Nick Martin is the old bearded guy at the back of the newsroom, the most experienced reporter at the Winnipeg Free Press, having started his career in Ontario in 1971.

He’s been covering education for the Free Press since the spring of 1997, after decades primarily covering municipal politics, including a four-year stint at the Ontario legislature for the London Free Press.

Nick moved to Manitoba in 1988 with his Winnipeg-born wife, who is a professor at the University of Manitoba. They have two kids, both of whom graduated from Grant Park High School: son Chris and daughter Gillian.

Nick has won a national journalism award from the Canadian Association of University Teachers, two Manitoba Human Rights Journalism awards, and the Ontario Reporters Association investigative award.

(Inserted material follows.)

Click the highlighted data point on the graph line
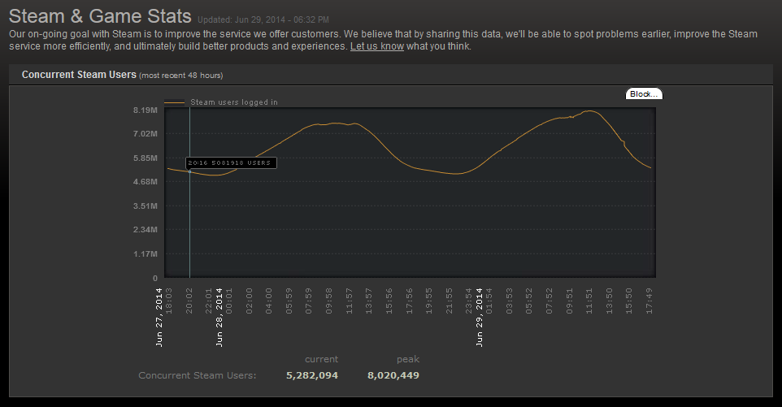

Nick is a long-distance runner, having finished and survived 18 marathons and 15 half-marathons and 30-kilometre races, and having (barely) survived 10 years as an outdoor and indoor soccer coach.

Nick became a soccer referee in 2007, delighting in his 60s in outrunning 16-year-olds and keeping his distance from obstreperous coaches and parents.

Nick and his wife have discovered a mutual love for kayaking at their Whiteshell cottage, and are both regulars at the Reh-Fit Centre. They hold season tickets to both the Manitoba Theatre Centre and the Warehouse, and as empty nesters, have rediscovered the joys of an active winter vacation.

A native of Jarrow-on-Tyne, England, Nick is a member of the Toon Army as a Newcastle United supporter, and a proud citizen of Leafs Nation.